Как ты знаешь, целительницы после исцеления, когда их энергия практически израсходована, совершенно беззащитны. Защитники заботились о нашем виде, защищали нас, если можно так сказать, когда мы были слабы.

Защитники обладают определёнными собственными способностями — они сильнее, быстрее и более подвижные, чем обыкновенный человек — и это делает их хорошими союзниками. В обмен за их услуги, защитники уже только из-за того, что находились поблизости от целительниц, получали иммунитет против всех болезней. По крайней мере, так мне рассказывала моя мать.

Защитники были сверхлюди. Как я, только со своей собственной смесью из сумасшедших даров. Это многое объясняло, что касалось Ашера.

— Звучит безумно, да? Но с другой стороны не более безумно, чем представление о людях, которые могут манипулировать энергией и, благодаря прикладыванию рук, исцелять. У тебя в любом случае удивительные способности, Реми. И опасные. Ты должна быть осторожной. Ты не всегда сможешь выбирать, кого хочешь исцелять. Моя мама рассказывала мне, что ненавидела прикасаться к незнакомцам, потому что её тело пыталось автоматически их излечить. Я заметила, что ты тоже избегаешь толпы людей.

В отличие от меня, моя бабушка не научилась, как защитить себя. С поднятой вверх защитной стеной, я могла касаться других. Конечно же Анна не знала, что у меня есть защитная система. Она никогда не спрашивала об этом.

— И что случилось потом, спросишь ты себя? Целительницы и защитники стали хорошими союзниками и очень-очень могущественными.
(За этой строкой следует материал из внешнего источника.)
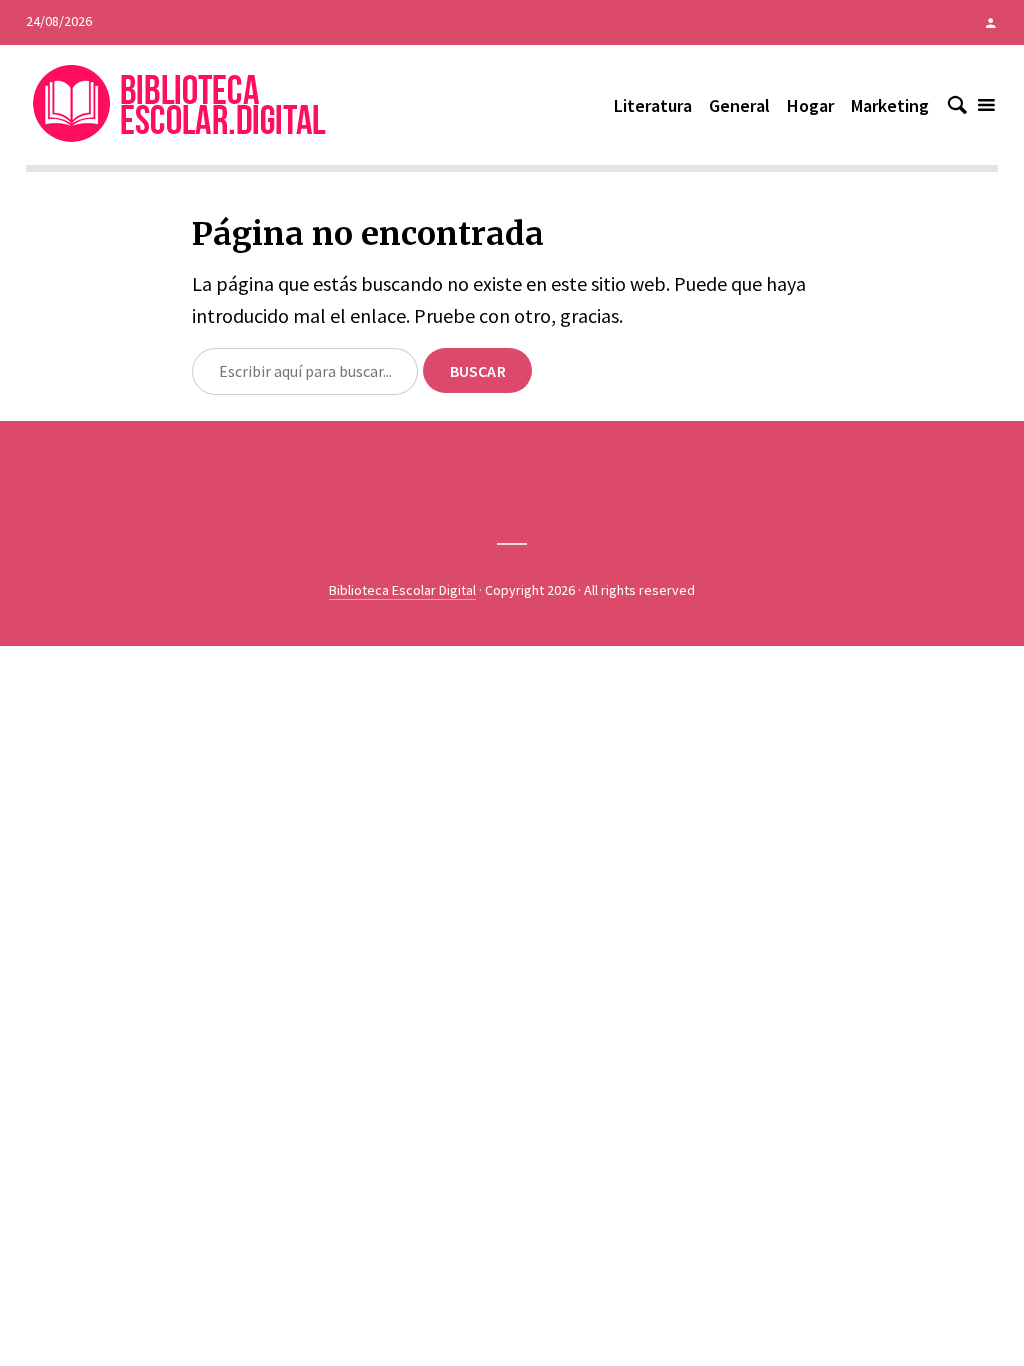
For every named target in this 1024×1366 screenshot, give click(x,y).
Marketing (890, 105)
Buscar (478, 371)
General (739, 105)
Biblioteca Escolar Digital (402, 590)
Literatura (653, 105)
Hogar (810, 105)
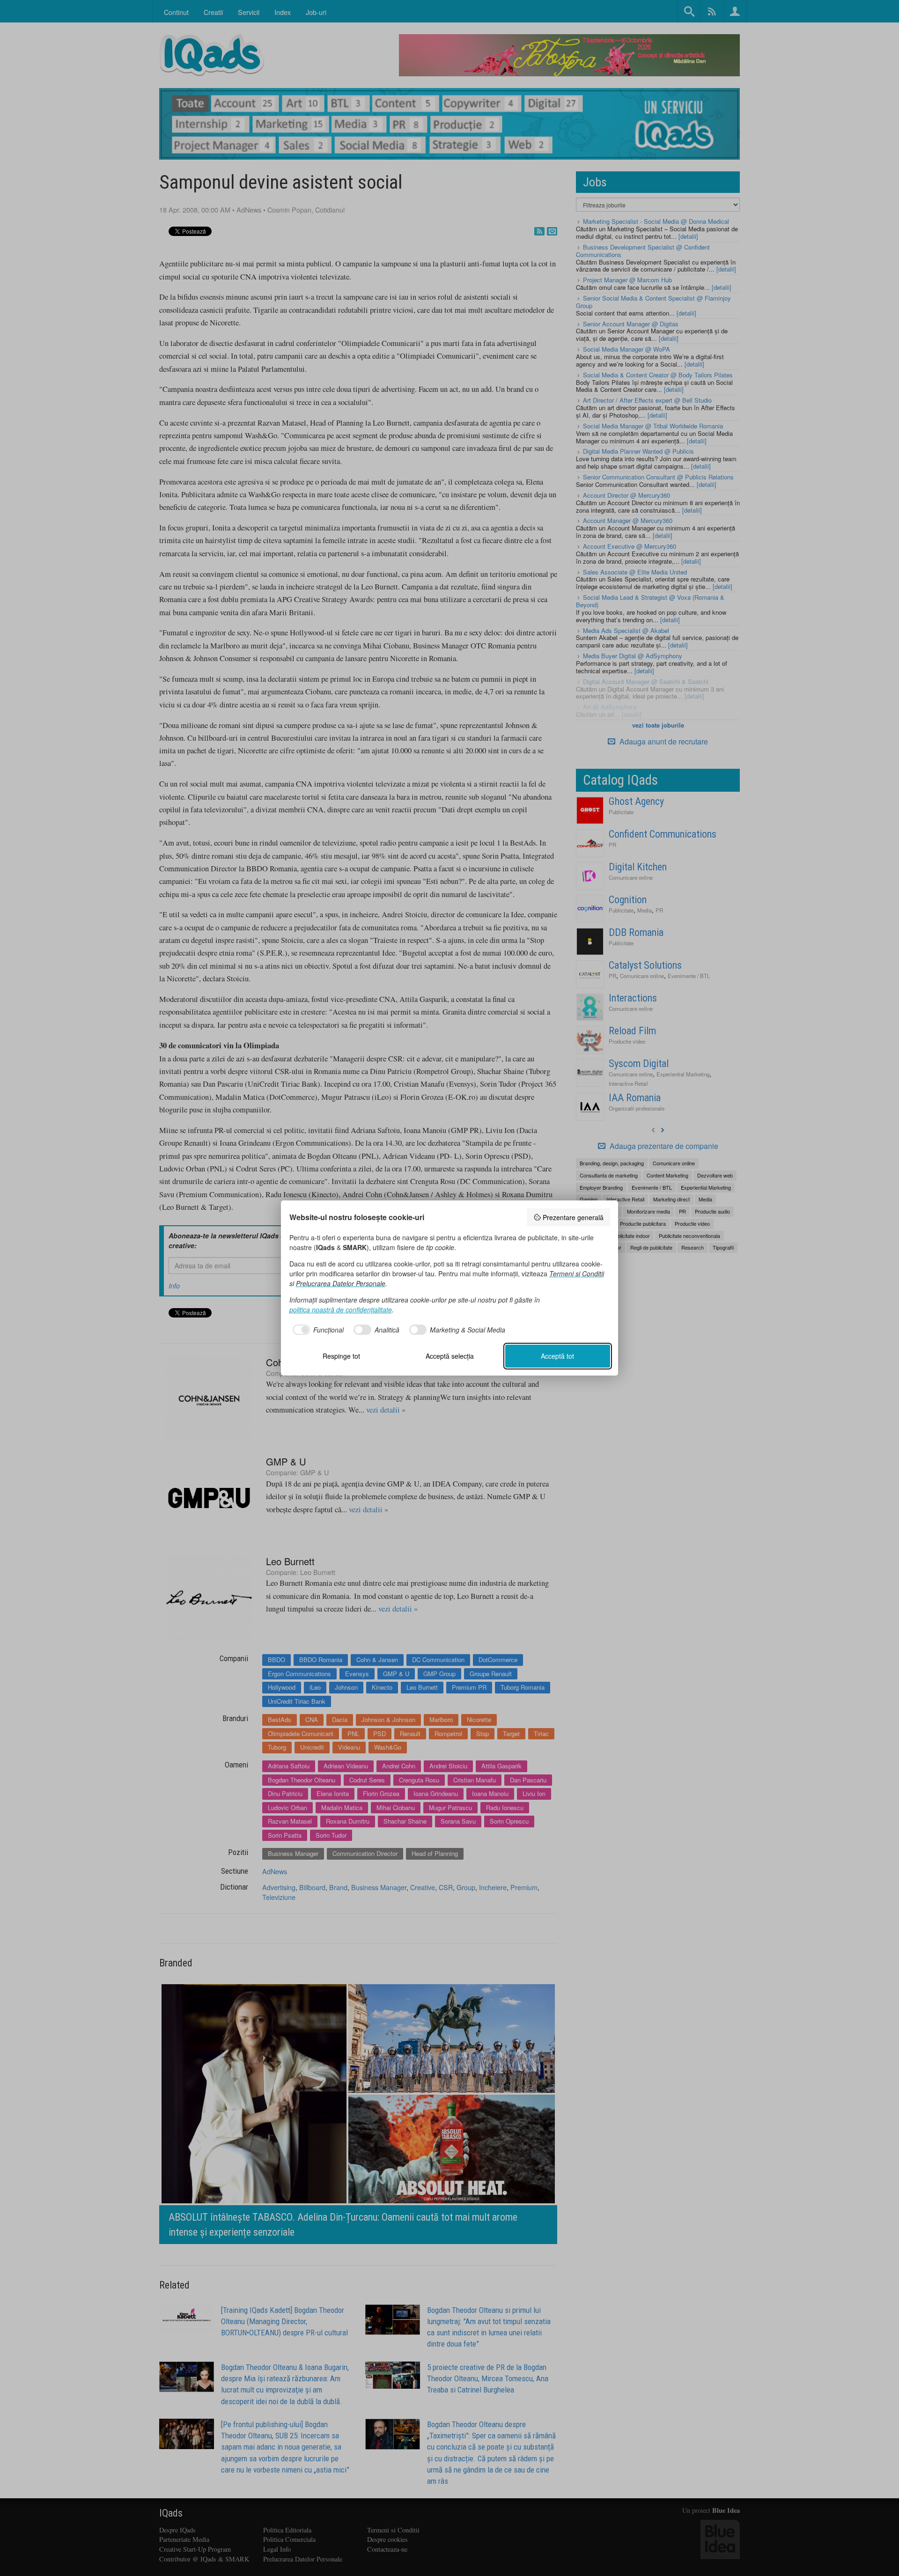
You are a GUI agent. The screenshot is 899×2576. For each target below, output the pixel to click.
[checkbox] (316, 1330)
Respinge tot (341, 1356)
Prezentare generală (573, 1217)
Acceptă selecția (450, 1356)
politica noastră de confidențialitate (340, 1309)
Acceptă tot (557, 1356)
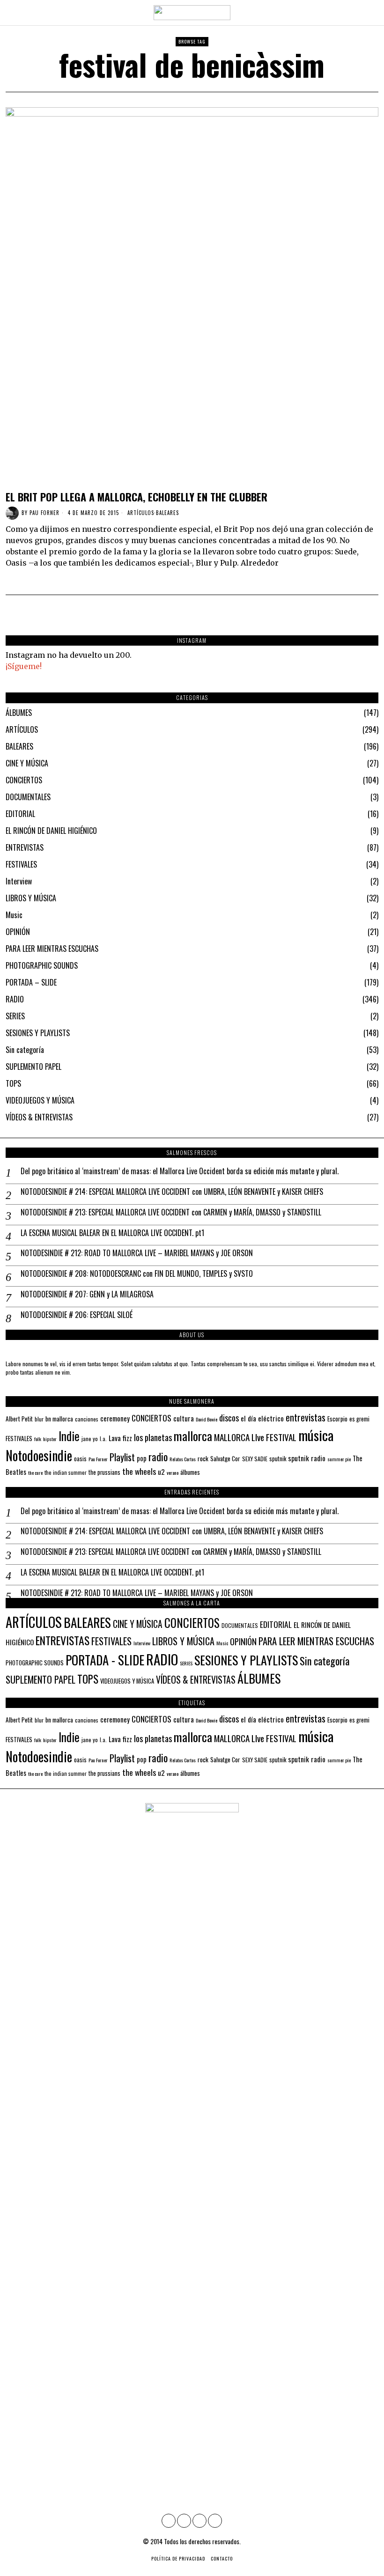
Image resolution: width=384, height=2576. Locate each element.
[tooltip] (169, 2521)
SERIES (15, 1016)
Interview (19, 881)
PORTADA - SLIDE (105, 1659)
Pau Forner (44, 512)
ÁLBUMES (19, 712)
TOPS (13, 1083)
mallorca (193, 1436)
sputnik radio (306, 1458)
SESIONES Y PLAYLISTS (38, 1032)
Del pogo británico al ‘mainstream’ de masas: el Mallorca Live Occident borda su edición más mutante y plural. (180, 1171)
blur (39, 1419)
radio (158, 1457)
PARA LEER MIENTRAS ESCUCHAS (52, 948)
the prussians (104, 1472)
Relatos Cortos (183, 1459)
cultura (183, 1418)
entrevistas (305, 1417)
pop (142, 1458)
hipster (50, 1439)
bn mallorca (59, 1418)
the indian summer (65, 1472)
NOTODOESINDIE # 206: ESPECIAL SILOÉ (77, 1315)
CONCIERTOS (24, 780)
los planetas (153, 1437)
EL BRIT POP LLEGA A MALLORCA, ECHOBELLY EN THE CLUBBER (136, 497)
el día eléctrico (262, 1418)
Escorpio (337, 1418)
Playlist (122, 1457)
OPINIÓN (18, 931)
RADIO (15, 999)
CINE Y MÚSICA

Приблизительно с 1850 года целительницы стали продавать свои способности предлагающим самую высокую цену и решили не делиться своим доходами с защитниками, которые на службе у целительниц, часто теряли свои жизни. Не успели они оглянуться, и между ними вспыхнула война, а как я уже говорила, защитники наделены невероятной силой и быстротой, в то время как целительницы… не могут предложить много в этом отношении.

Я ахнула. Должно быть, была резня. Анна сейчас углубилась в историю, были слышны её шаги на линолеуме. Она говорила быстрее и живее.